The much-anticipated London conference Ceramics in the Expanded Field, three years in the making, with solid UK government funding, has come and gone. CFile asked US-based Janet Abrams to attend and review the event. Abrams found that the conference largely missed its proclaimed target of defining a major paradigm shift in ceramics’ cultural reach. But, if focused on the subtitle, the conclave had its rewards despite an overly-packed schedule. The bulk of speakers and organizers came from Ceramics in the Contracted Field (ceramic-lifers, high-craft formalists and mostly — if one dare say it — a generation too old to revel in sedition). Aside from Theaster Gates, no one took part from the world of informal and irreverent craft, fly-by-night practitioners delighting in their amateurs’ innocence and in clay’s fresh, raw expressionism. It is a group largely despised by the Contracted Field. Is the moral of the story that one should not do a conference on the Expanded Field unless one is a card carying member? Here is Janet Abrams’ report. Photopraphs here show installations by three Westminster artists, Julian Stair, Clare Twomey and Chrstie Brown from the accompanying exhibition. — Garth Clark
Above image: Clare Twomey from “Piece by Piece.” Photograph by Sylvain Deleu.
The conference title held promise of radical and refreshing dialogue — a summit for the ages, even. One that might produce a paradigmatic theorizing of contemporary ceramics’ broad terrain akin to that achieved for sculpture by Rosalind Krauss’s 1979 essay “Sculpture In The Expanded Field” (a text that got its fair share of worshipful/envious deconstruction at this event).
Well, not quite.
Organized by the University of Westminster in London, as part of an eponymous academic research project funded by Britain’s Arts and Humanities Research Council, Ceramics in the Expanded Field (CITEF) was actually more limited in ambition. But once one accepted that its subtitle, “Behind the Scenes at the Museum,” better defined its scope, there were many good presentations to enjoy, if one could survive the hot air — intellectual and literal — since London in mid-July was perspiring in an unaccustomed heat wave. Curators, educators, historians and ceramic artists from the UK, US, France, South Africa, Australia and Korea gave papers in plenary and breakout sessions, preceded by an evening keynote by the ubiquitous Theaster Gates (who was also the Keynote at this year’s NCECA conference in Milwaukee).

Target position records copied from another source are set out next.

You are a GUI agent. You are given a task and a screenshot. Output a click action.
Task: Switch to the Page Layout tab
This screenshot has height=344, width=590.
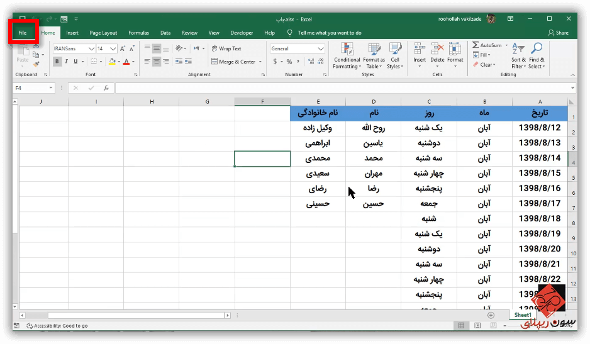[x=103, y=33]
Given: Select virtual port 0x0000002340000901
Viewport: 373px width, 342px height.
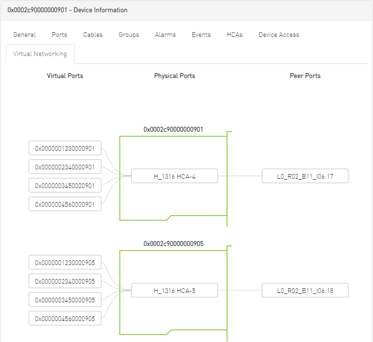Looking at the screenshot, I should tap(65, 167).
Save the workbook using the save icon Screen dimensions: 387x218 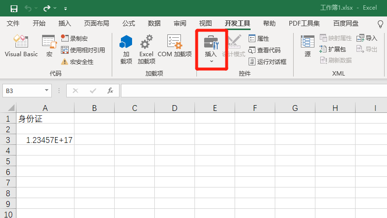click(x=14, y=8)
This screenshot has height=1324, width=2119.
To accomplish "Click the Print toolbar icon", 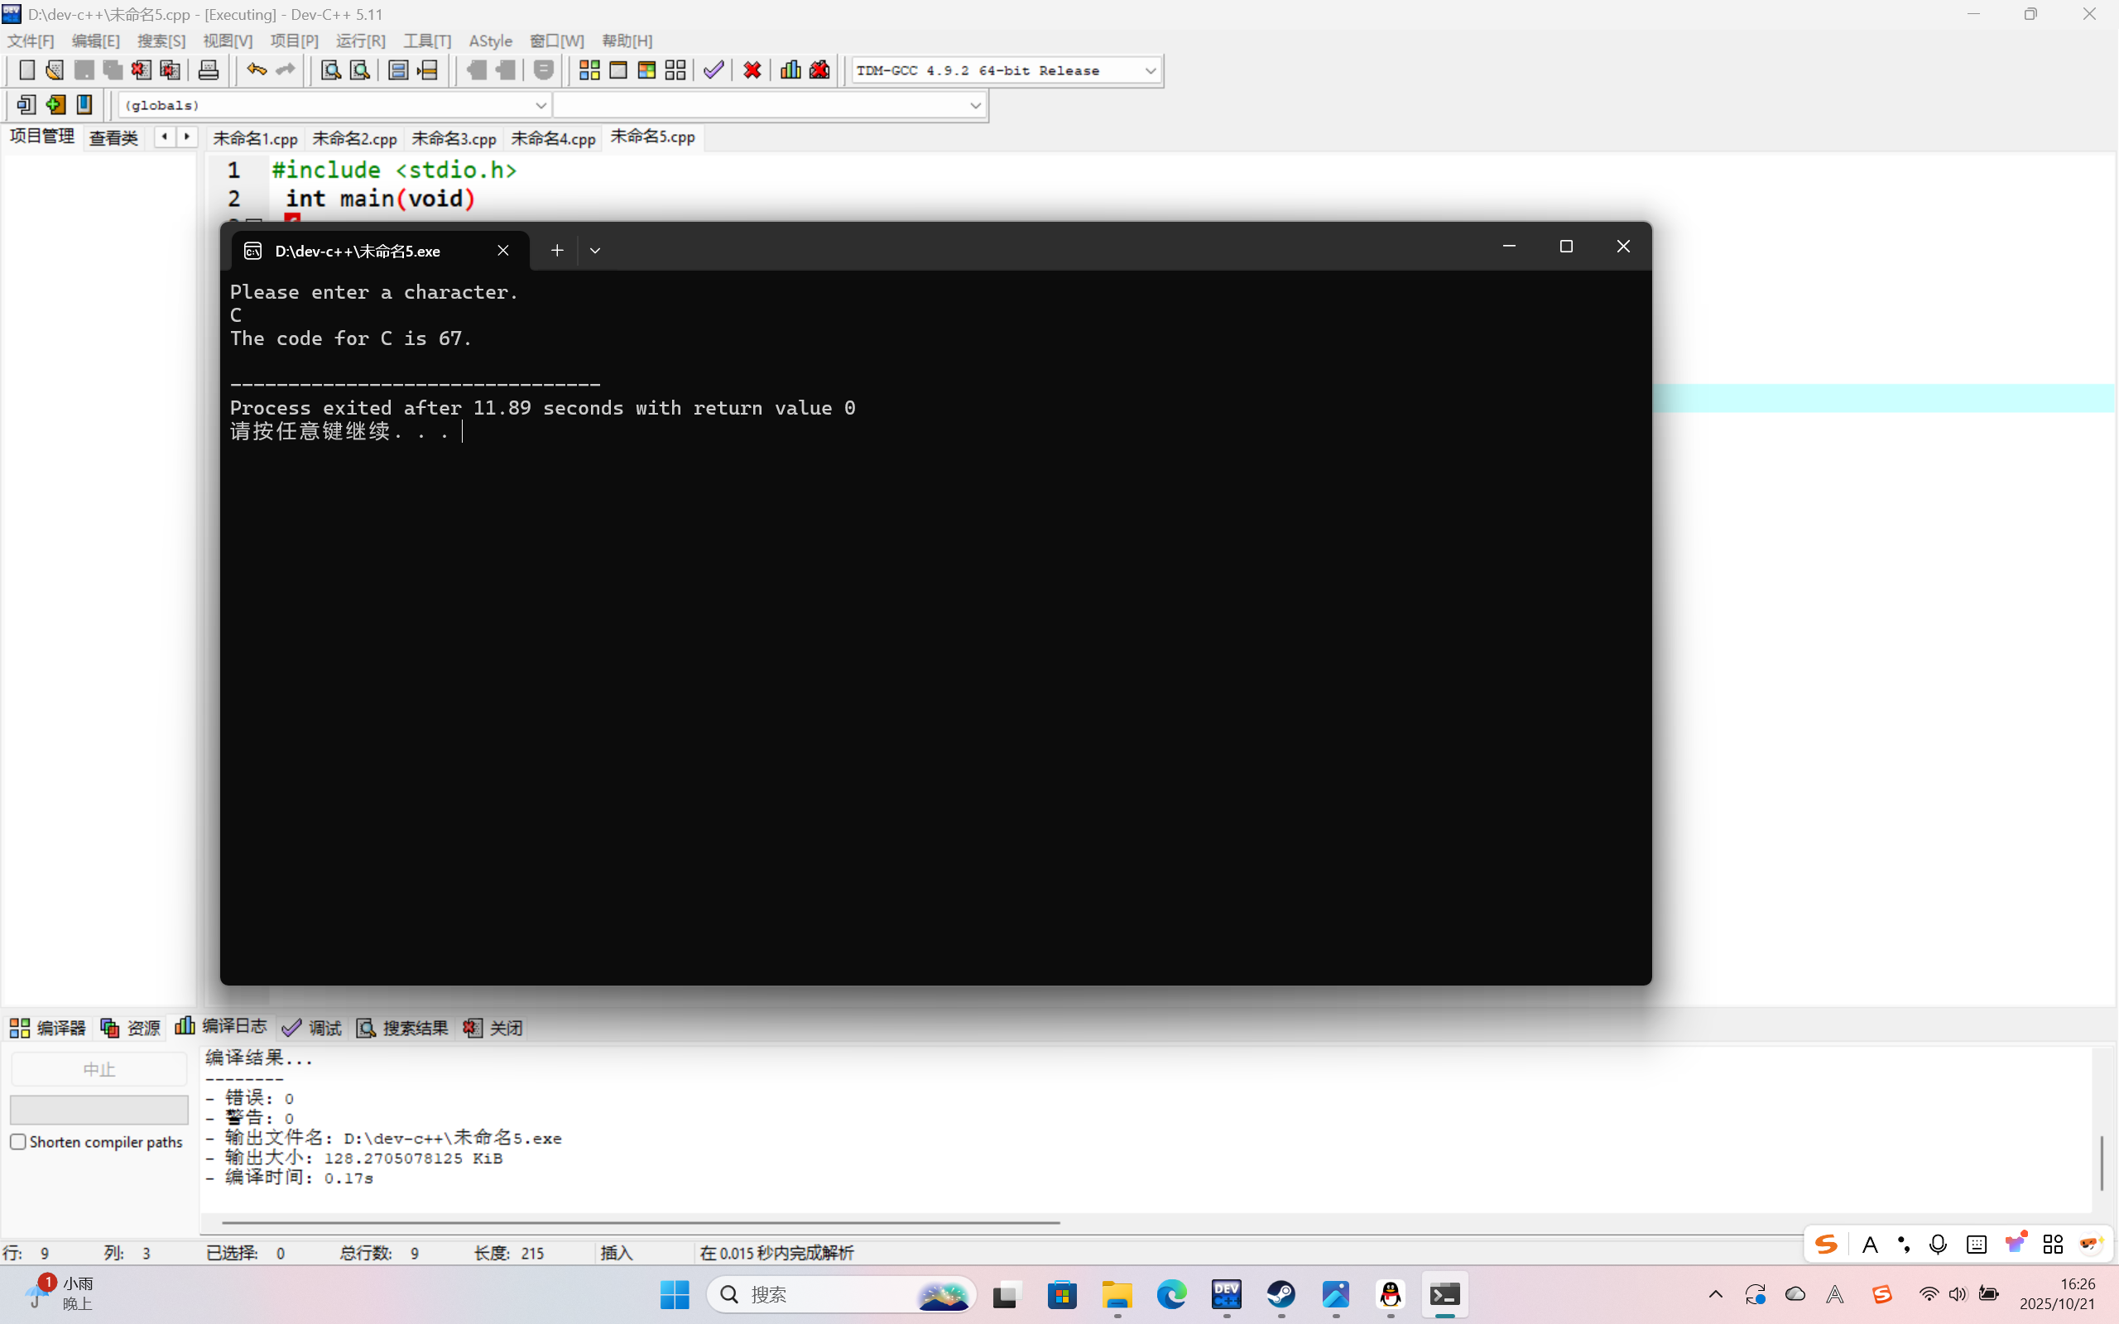I will pos(208,70).
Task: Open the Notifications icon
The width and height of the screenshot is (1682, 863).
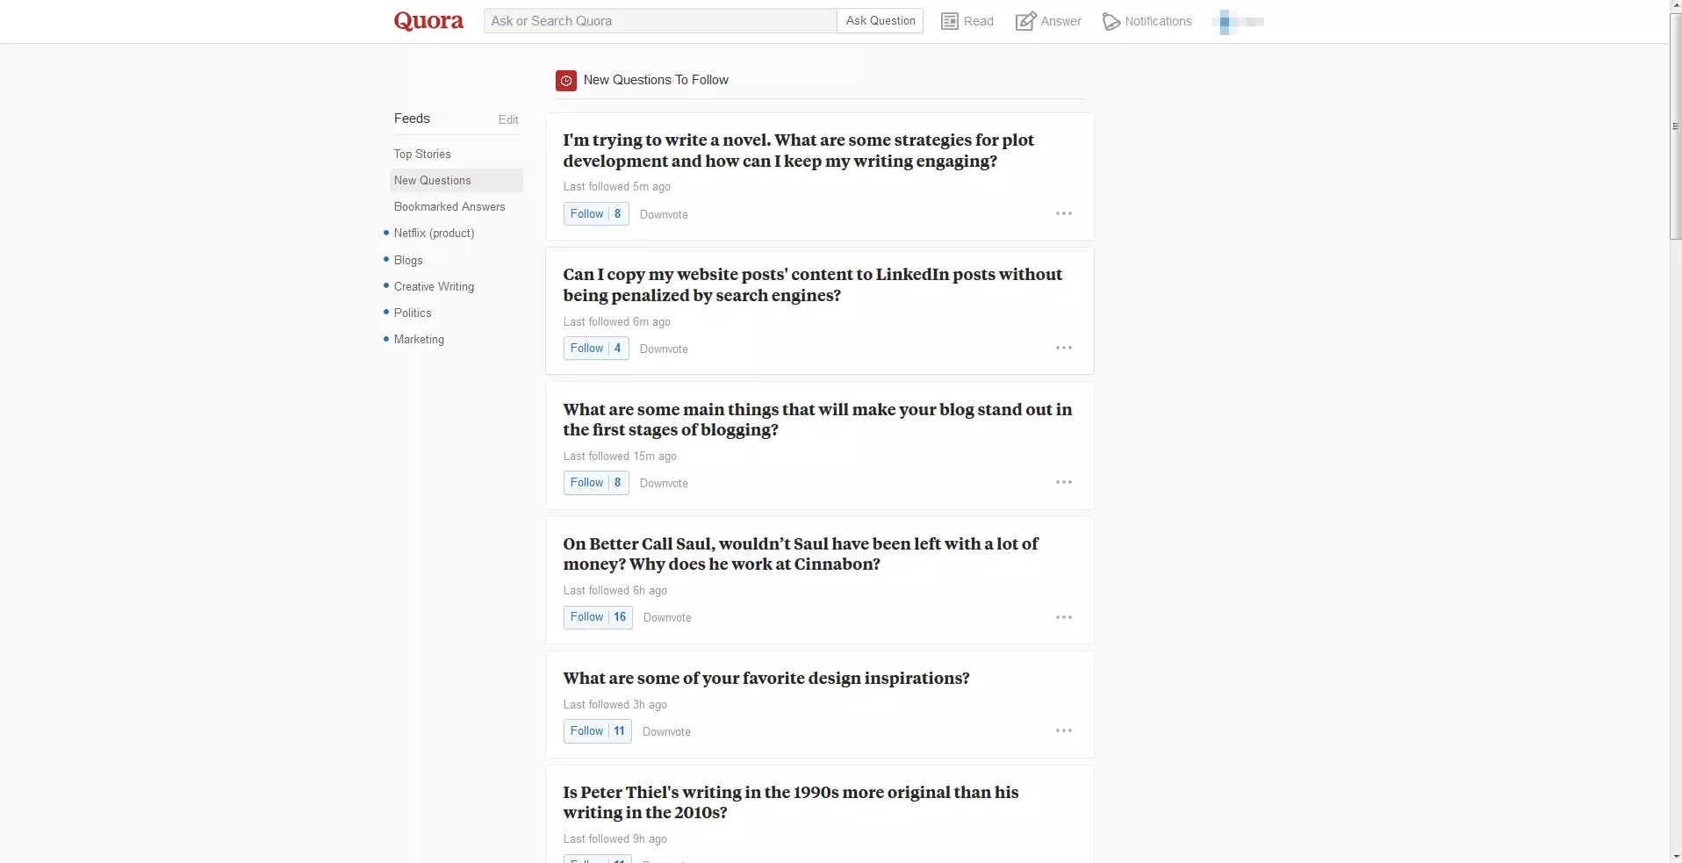Action: [1111, 21]

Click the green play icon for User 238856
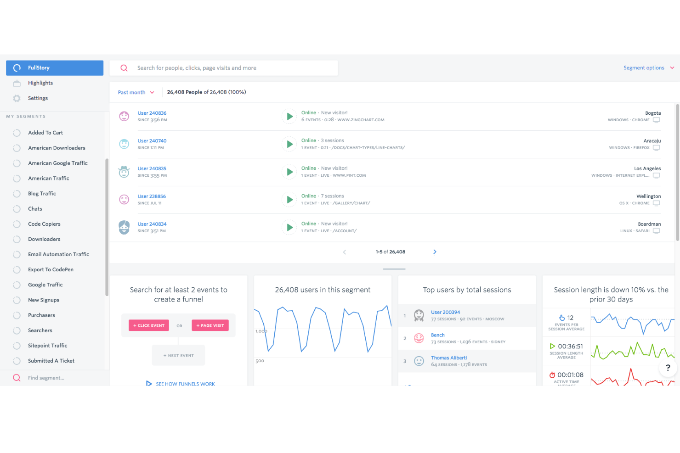289,199
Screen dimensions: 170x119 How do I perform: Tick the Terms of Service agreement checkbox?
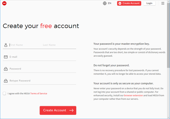click(4, 93)
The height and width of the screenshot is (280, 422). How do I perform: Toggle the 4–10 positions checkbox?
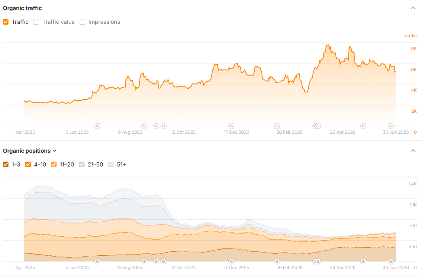(28, 164)
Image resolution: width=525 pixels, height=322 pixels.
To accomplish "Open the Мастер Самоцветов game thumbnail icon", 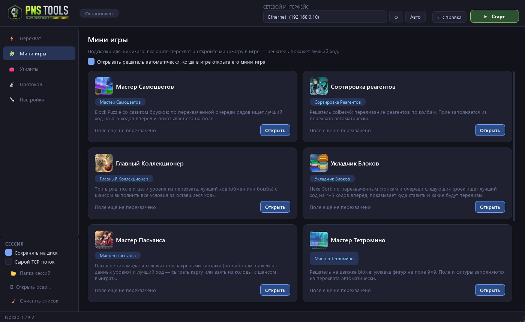I will pyautogui.click(x=104, y=86).
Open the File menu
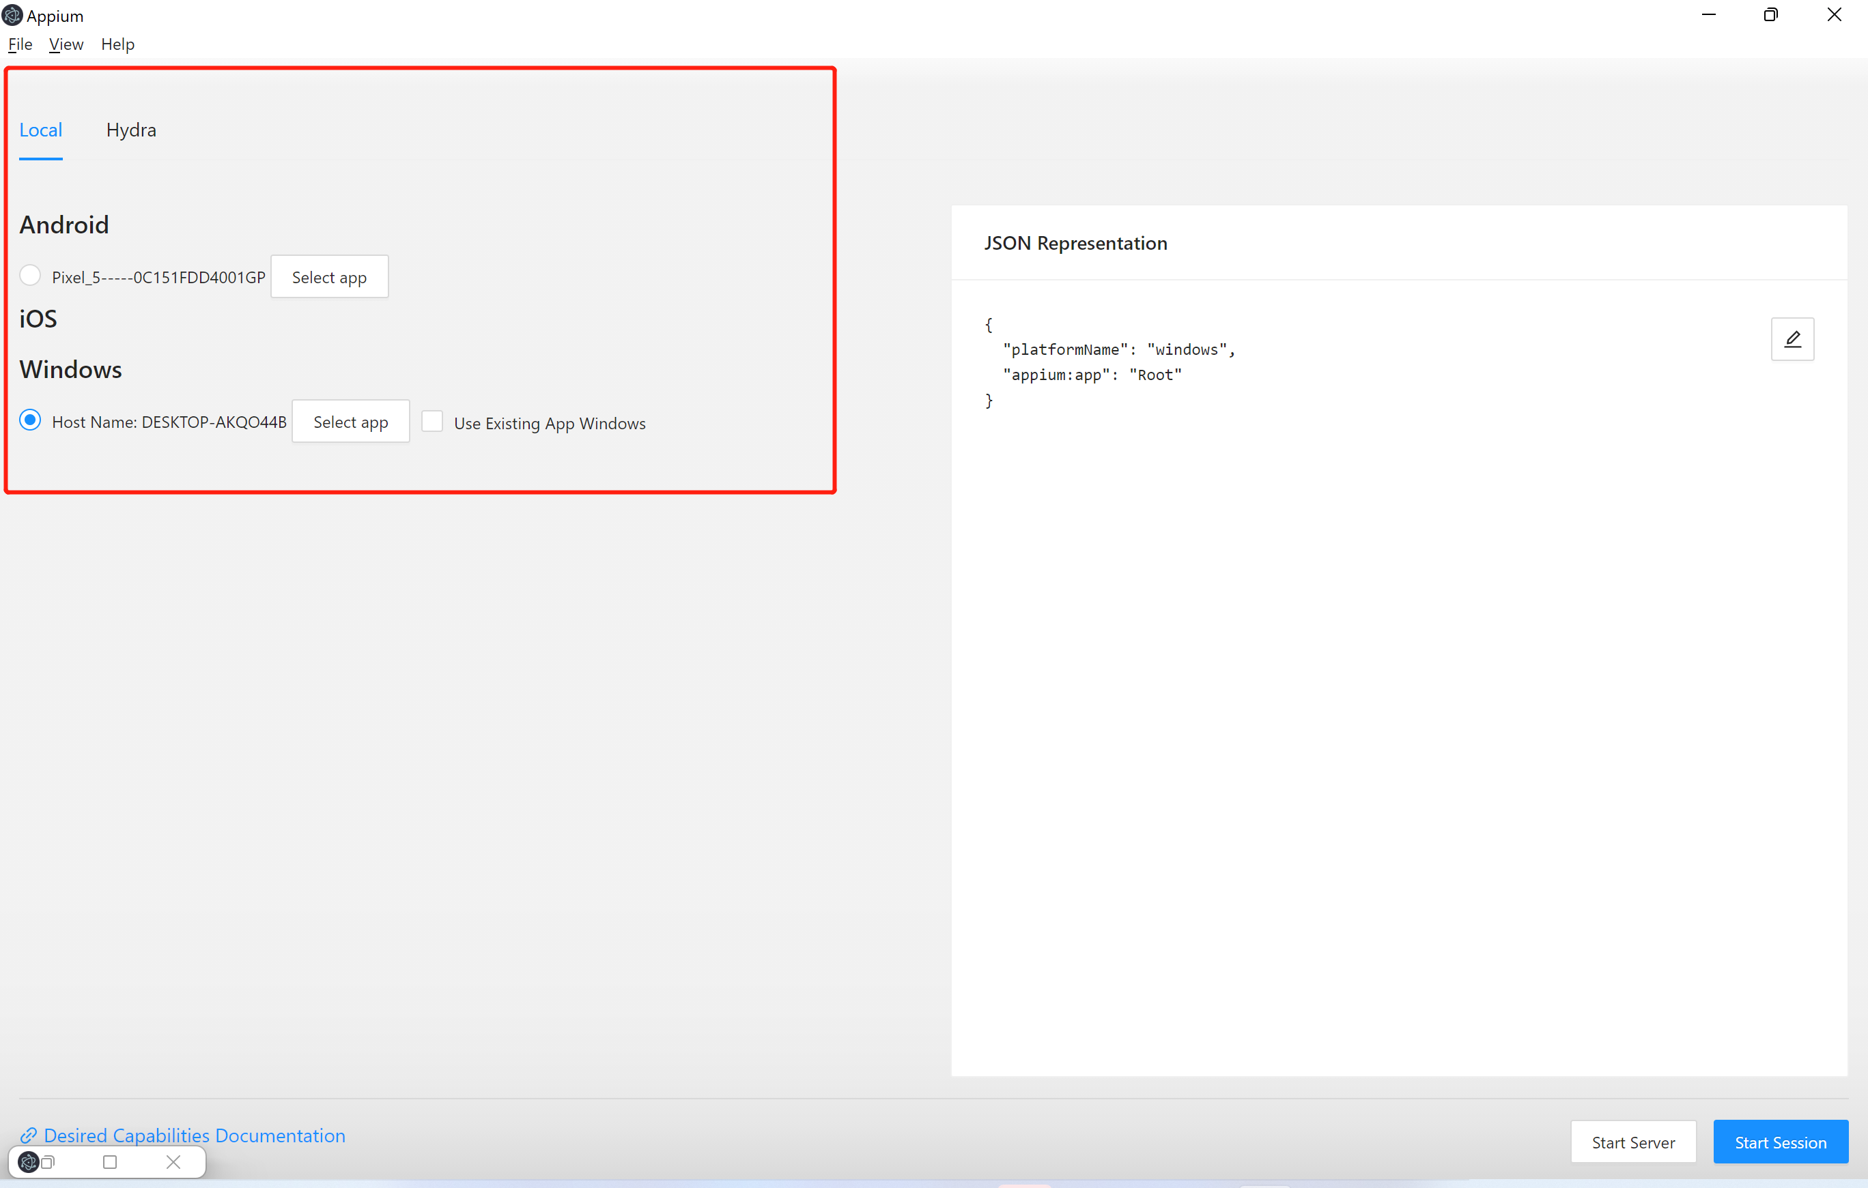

In a talk that addressed ceramics as one aspect of his “social practice” as an artist, Gates nailed certain aspects of the field that usually go politely unspoken: “The middle classes do ceramics. It’s not a field for poor people. It looks a certain kind of way and attracts a certain kind of people. There’s some kind of orthodoxy around clay that makes it seem quite limiting. I never see anything in Ceramics Monthly that looks like anything I’m interested in. It was when I left the religion of ceramics that I found freedom.”
For Gates, East Asian ceramics has been an important source of personal inspiration: focusing on the East enabled him to “build a relationship with something other than White Power” and “deploy a new set of rituals,” he said. “To get from one place of artistic ability to another, I sent out aspirational thoughts about Japanese and Korean ceramics — Korean skill and Japanese hustle, cultivated over 100 years ago — then received them back as a discipline.”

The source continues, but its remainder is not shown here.